Les autorités cambodgiennes ont pris d’autres mesures afin d’entraver le retour des dirigeants du PSNC. Le 1er novembre, l’Autorité cambodgienne de l’aviation civile a menacé les compagnies aériennes de poursuites pour appui à un « coup d’État » si elles autorisaient Sam Rainsy, dirigeant du parti, à monter à bord d’un vol pour le Cambodge.

Le 7 novembre, Sam Rainsy s’est vu refuser l’embarquement sur un vol Paris-Bangkok.

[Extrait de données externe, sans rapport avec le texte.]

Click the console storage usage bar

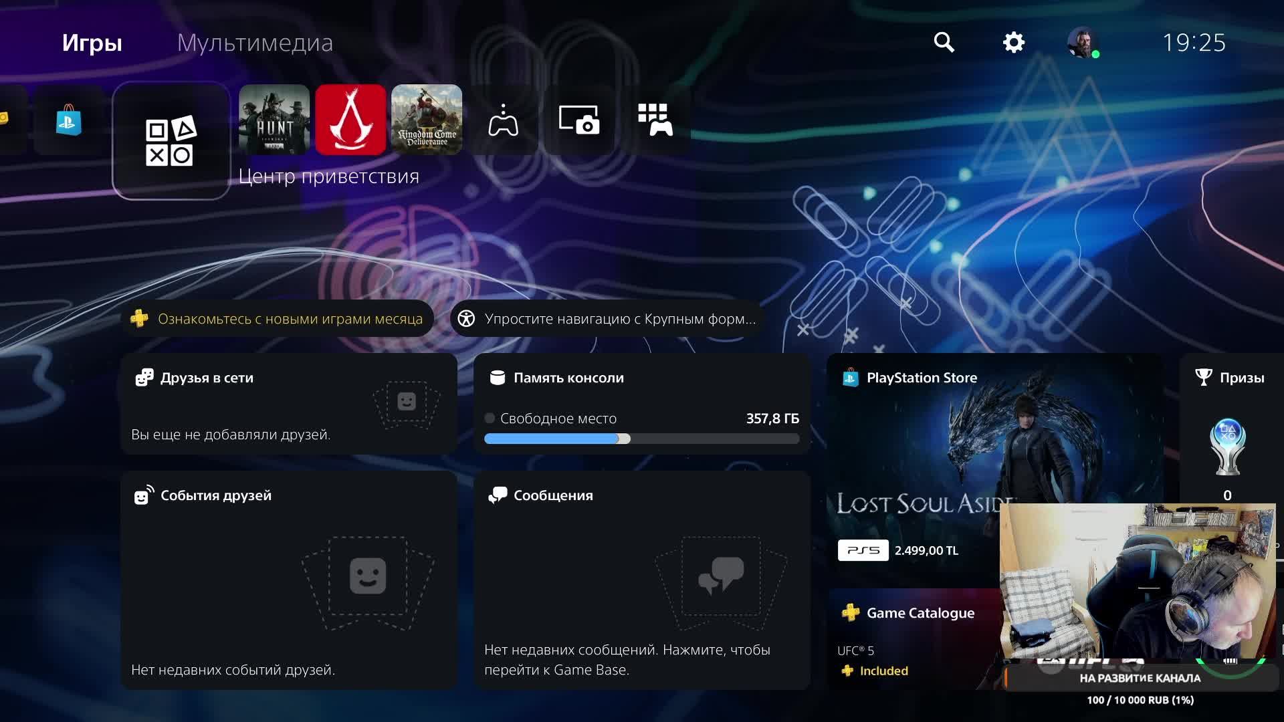click(x=641, y=439)
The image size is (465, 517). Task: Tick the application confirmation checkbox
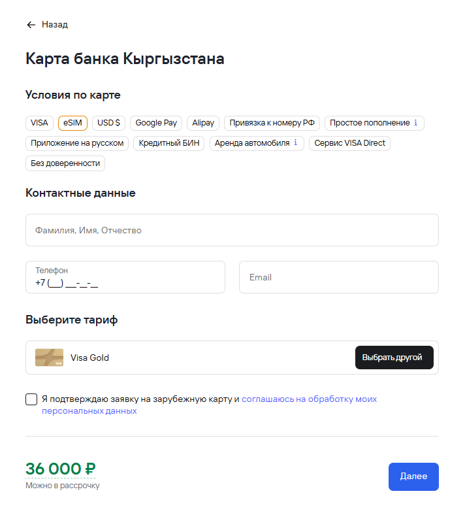(x=31, y=399)
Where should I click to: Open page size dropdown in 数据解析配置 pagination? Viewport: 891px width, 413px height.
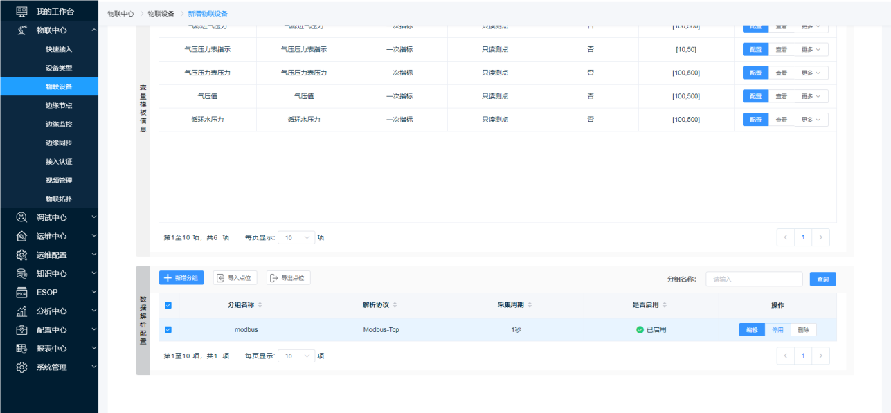(x=296, y=356)
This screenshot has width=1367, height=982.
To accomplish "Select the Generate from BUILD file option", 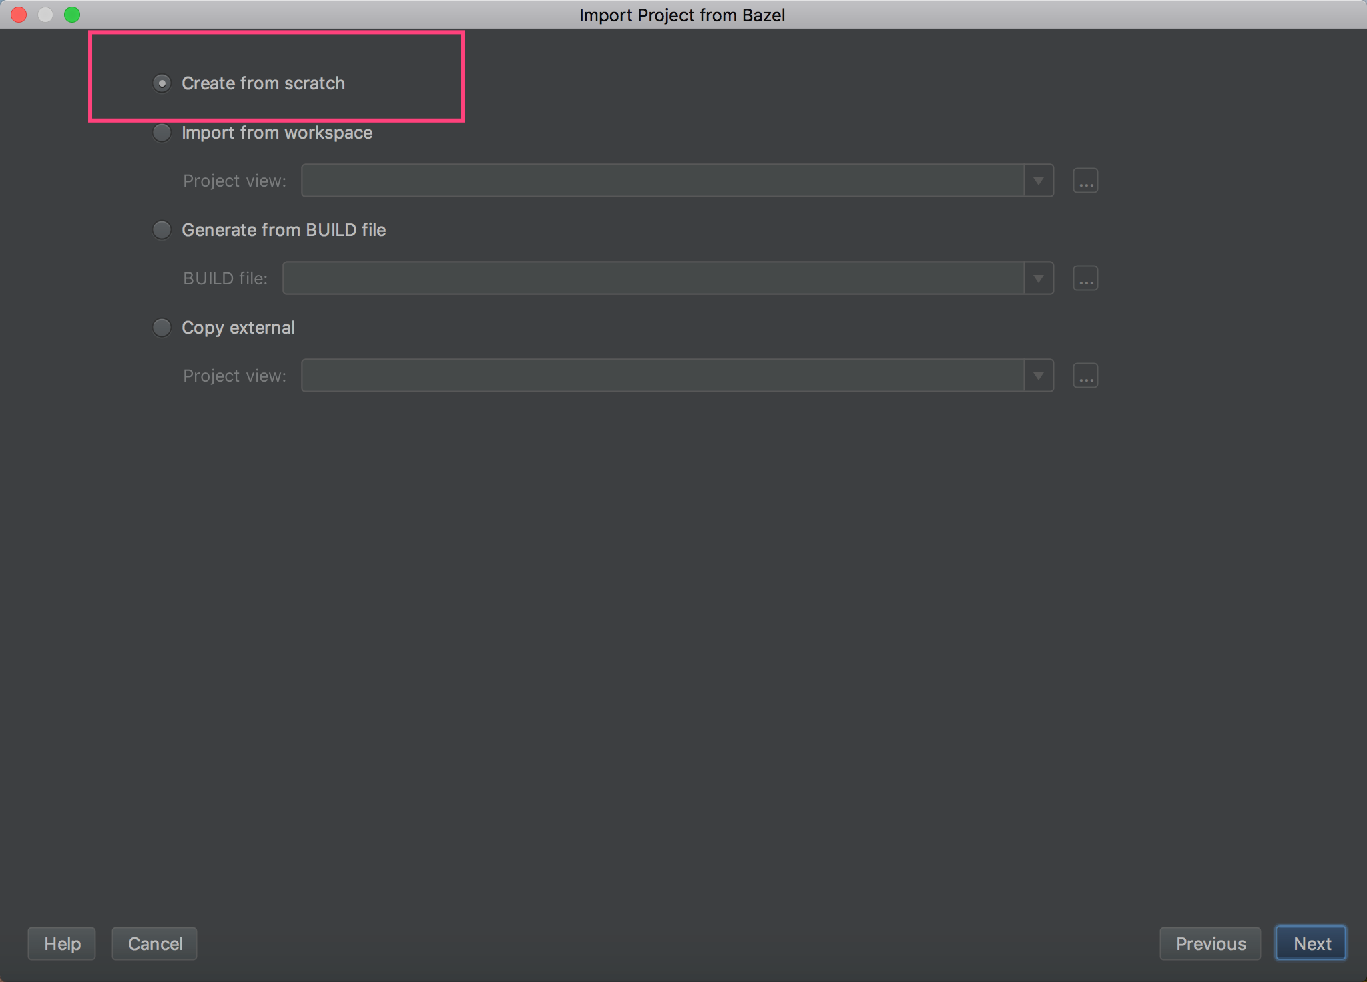I will tap(162, 230).
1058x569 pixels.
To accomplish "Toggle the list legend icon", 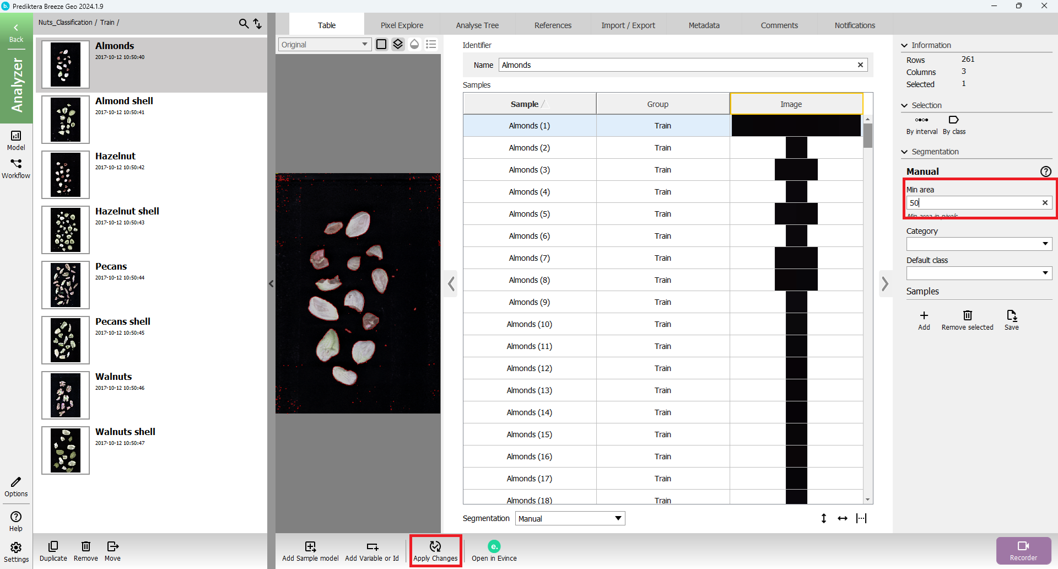I will (x=431, y=44).
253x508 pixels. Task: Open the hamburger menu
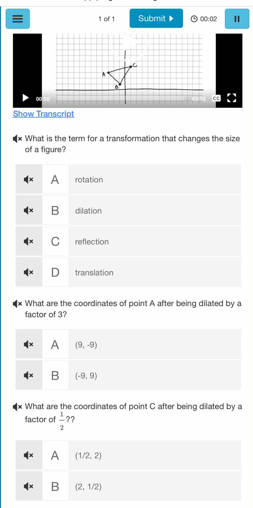17,19

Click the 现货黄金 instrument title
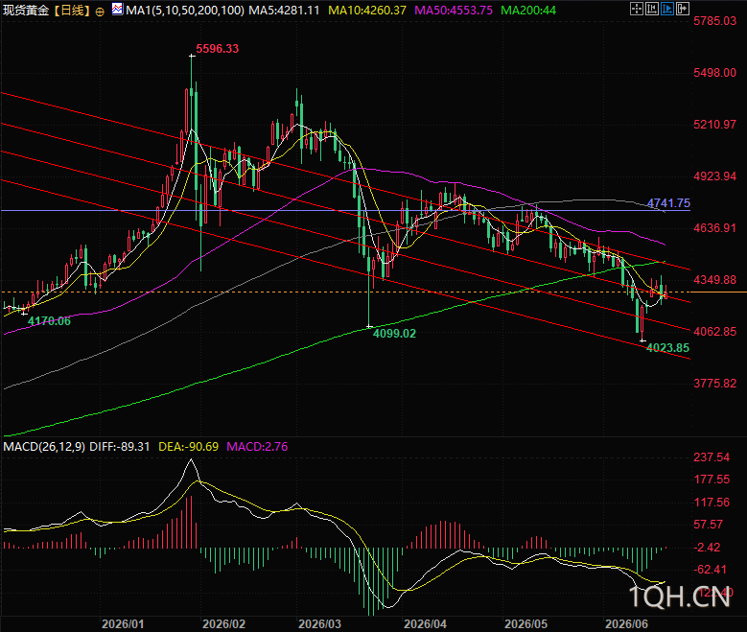coord(26,10)
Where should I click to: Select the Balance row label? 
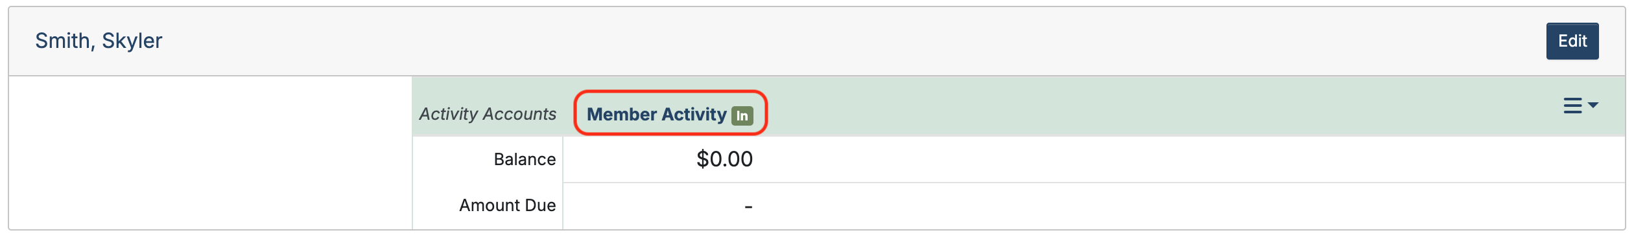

La veille, le Premier ministre thaïlandais Prayut Chan-o-cha avait affirmé que Sam Rainsy ne serait pas autorisé à regagner le Cambodge via la Thaïlande.

Complément d’information

Cette recrudescence d’actes d’intimidation, de harcèlement, d’arrestations et de menaces fait suite à la promesse de Sam Rainsy, qui réside en France, de rentrer au Cambodge ce samedi 9 novembre. Le Parti du sauvetage national du Cambodge (PSNC) a appelé à des manifestations massives ce jour-là. En réaction, les autorités cambodgiennes ont qualifié son retour planifié de tentative de coup d’État et lancé une dure répression contre les membres du PSNC.

Depuis le mois d’août, lorsque Sam Rainsy a fait cette promesse, au moins 45 anciens membres du parti ont été incarcérés et 92 accusés d’infractions à caractère politique, notamment de « complot contre l’État » et d’« attaque » pour avoir soi-disant soutenu le retour au Cambodge des leaders du PSNC installés à l’étranger. Les arrestations sont généralement menées sans respecter la procédure légale et sans mandats.

La répression a déjà eu des conséquences meurtrières au Cambodge. Le 30 octobre, Sam Bopha, militante du PSNC, a été tuée en garde à vue après avoir été arrêtée chez elle, dans la province de Svay Rieng.  Un autre militant du parti, Tith Rorn, est mort en détention peu après son arrestation arbitraire en avril. Aucune enquête indépendante n’a été menée sur les circonstances de sa mort, malgré la présence de blessures sur son corps correspondant à des coups.

Ces récents événements s’accompagnent d’une militarisation des provinces frontalières au Cambodge ; le Premier ministre Hun Sen a ordonné publiquement à l’armée d’attaquer tous les rassemblements de l’opposition qui se tiendront le 9 novembre. Les exercices militaires avec des balles réelles et le déploiement de soldats dans les villes et localités proches de la frontière thaïlandaise avivent encore les craintes quant à de possibles violences le 9 novembre.

Le président du Parti du sauvetage national du Cambodge (PSNC), Kem Sokha, est maintenu en détention pour « conspiration avec une puissance étrangère » depuis son arrestation en 2017. Après une année passée dans une prison de haute sécurité, il a été transféré et assigné à résidence sous des conditions très restrictives en septembre 2018.